* Material

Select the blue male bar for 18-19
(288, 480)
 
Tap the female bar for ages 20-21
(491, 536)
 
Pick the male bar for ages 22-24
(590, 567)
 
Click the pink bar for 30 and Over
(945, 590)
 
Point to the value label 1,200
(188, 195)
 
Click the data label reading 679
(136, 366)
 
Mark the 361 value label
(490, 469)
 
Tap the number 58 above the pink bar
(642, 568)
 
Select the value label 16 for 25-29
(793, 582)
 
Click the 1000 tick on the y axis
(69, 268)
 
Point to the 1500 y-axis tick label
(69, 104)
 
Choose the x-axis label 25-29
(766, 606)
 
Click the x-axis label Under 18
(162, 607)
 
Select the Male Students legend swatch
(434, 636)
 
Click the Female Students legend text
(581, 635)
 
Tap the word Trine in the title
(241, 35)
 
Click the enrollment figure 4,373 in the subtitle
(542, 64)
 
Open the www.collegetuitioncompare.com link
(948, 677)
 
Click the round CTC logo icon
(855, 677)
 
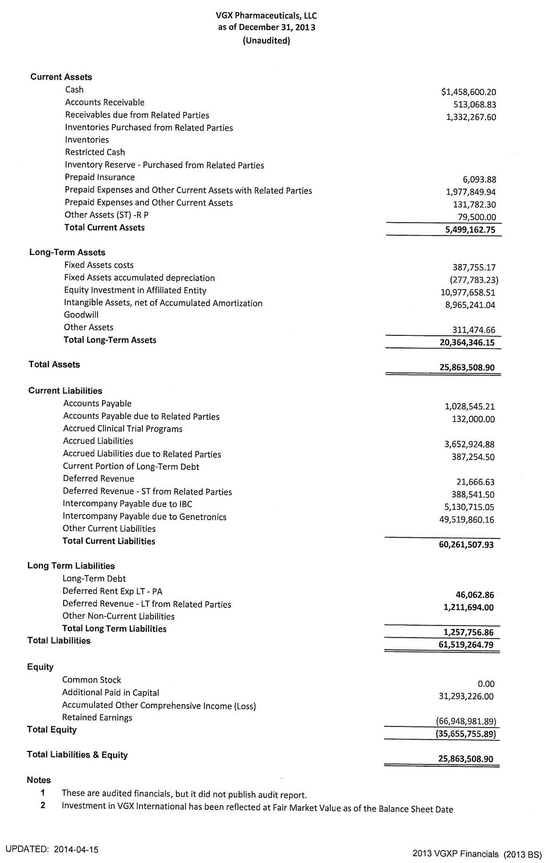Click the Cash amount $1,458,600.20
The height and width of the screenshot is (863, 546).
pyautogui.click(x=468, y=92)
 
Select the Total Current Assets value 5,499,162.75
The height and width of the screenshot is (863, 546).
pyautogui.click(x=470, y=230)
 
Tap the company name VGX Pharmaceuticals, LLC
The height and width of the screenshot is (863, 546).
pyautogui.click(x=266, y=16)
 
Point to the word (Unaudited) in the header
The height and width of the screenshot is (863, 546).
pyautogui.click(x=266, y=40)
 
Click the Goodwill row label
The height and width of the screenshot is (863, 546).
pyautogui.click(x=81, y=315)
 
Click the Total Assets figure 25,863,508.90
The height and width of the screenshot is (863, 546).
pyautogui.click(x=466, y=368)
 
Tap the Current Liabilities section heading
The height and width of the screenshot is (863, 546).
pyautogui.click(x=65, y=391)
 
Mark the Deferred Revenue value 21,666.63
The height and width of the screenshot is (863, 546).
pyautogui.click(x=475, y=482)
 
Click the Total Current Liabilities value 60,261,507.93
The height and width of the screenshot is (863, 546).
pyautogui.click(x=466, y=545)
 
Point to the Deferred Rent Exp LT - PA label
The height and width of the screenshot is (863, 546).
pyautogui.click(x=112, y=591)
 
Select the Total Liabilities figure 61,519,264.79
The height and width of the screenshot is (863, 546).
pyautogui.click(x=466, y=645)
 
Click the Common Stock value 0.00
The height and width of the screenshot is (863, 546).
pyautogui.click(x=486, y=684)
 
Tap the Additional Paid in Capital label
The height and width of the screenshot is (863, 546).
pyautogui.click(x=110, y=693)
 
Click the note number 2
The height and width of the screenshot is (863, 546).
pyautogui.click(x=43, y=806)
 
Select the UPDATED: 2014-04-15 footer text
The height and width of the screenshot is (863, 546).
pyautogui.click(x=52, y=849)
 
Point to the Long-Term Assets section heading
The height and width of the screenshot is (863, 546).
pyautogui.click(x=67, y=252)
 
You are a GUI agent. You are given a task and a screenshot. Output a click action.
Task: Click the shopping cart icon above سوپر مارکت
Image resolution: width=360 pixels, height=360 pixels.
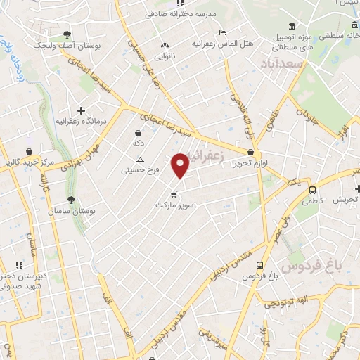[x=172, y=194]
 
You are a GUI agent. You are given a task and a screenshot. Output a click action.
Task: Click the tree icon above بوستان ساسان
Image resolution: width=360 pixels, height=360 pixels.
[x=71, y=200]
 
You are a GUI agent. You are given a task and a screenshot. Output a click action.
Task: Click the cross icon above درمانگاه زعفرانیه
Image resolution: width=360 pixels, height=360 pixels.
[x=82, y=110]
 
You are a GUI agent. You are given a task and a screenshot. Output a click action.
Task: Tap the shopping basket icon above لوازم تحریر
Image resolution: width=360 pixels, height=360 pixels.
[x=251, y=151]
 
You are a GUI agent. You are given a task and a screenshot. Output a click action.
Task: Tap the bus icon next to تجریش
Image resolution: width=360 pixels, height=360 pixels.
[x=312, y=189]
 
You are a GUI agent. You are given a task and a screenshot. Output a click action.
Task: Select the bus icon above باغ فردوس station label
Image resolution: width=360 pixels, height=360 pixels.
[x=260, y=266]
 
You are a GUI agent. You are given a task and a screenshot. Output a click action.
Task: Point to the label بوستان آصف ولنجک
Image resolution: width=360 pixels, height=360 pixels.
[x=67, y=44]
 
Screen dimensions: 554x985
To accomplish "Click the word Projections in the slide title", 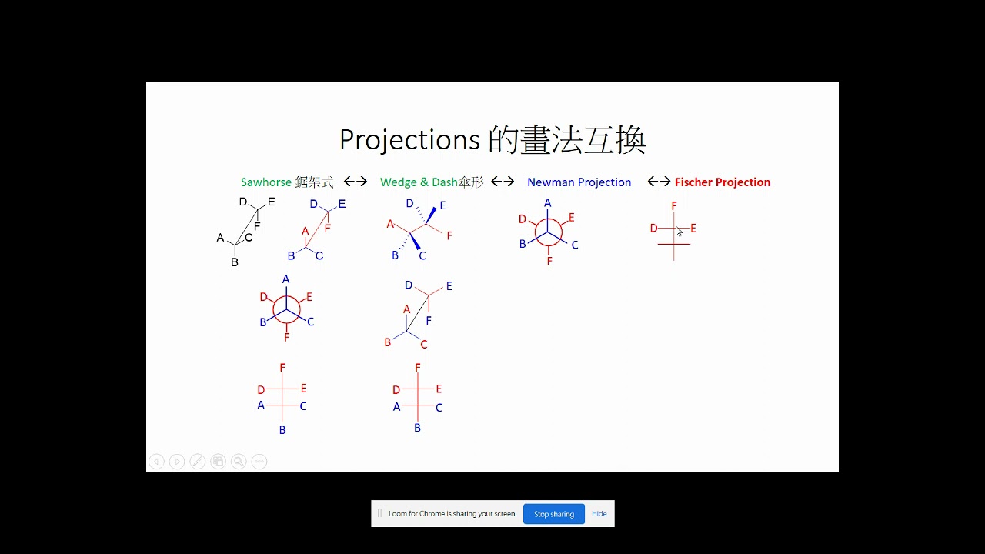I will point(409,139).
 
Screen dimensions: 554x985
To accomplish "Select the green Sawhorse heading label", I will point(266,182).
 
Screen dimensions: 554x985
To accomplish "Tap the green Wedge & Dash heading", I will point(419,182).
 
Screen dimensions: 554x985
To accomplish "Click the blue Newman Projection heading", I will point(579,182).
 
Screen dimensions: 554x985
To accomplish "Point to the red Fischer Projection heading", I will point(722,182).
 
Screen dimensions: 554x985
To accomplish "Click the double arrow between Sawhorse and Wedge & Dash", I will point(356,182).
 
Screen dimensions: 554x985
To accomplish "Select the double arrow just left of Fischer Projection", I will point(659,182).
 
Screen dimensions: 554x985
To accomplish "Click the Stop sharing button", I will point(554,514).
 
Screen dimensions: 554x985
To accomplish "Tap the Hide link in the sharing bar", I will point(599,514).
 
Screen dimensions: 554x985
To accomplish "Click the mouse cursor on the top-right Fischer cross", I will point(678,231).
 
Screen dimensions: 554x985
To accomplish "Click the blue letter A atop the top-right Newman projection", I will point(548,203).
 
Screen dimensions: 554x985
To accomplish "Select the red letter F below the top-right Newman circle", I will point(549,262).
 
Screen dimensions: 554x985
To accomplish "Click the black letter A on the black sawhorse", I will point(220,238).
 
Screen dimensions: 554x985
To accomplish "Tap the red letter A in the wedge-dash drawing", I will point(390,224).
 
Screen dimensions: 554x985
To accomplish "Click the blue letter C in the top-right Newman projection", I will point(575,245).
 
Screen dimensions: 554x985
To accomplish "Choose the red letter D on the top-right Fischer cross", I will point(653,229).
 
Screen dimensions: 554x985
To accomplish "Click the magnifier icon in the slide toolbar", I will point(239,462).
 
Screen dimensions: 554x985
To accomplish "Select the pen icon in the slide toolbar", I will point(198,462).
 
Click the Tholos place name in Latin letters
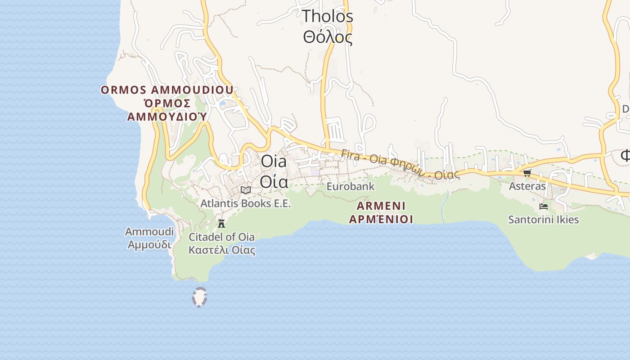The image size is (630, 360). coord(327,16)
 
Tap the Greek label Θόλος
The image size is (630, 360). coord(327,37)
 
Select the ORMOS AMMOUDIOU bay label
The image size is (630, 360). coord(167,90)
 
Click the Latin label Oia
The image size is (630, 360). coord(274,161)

* The task
Copy the listing line for line, everything from the line containing "Click the Common Stock value 0.00" down to the line containing "pyautogui.click(x=52, y=849)", both of those lines included.

* Response below
Click the Common Stock value 0.00
The height and width of the screenshot is (863, 546).
pyautogui.click(x=486, y=684)
 
Tap the Additional Paid in Capital label
The height and width of the screenshot is (863, 546).
pyautogui.click(x=110, y=693)
 
Click the note number 2
The height and width of the screenshot is (863, 546).
pyautogui.click(x=43, y=806)
 
Select the UPDATED: 2014-04-15 footer text
The height and width of the screenshot is (863, 546).
pyautogui.click(x=52, y=849)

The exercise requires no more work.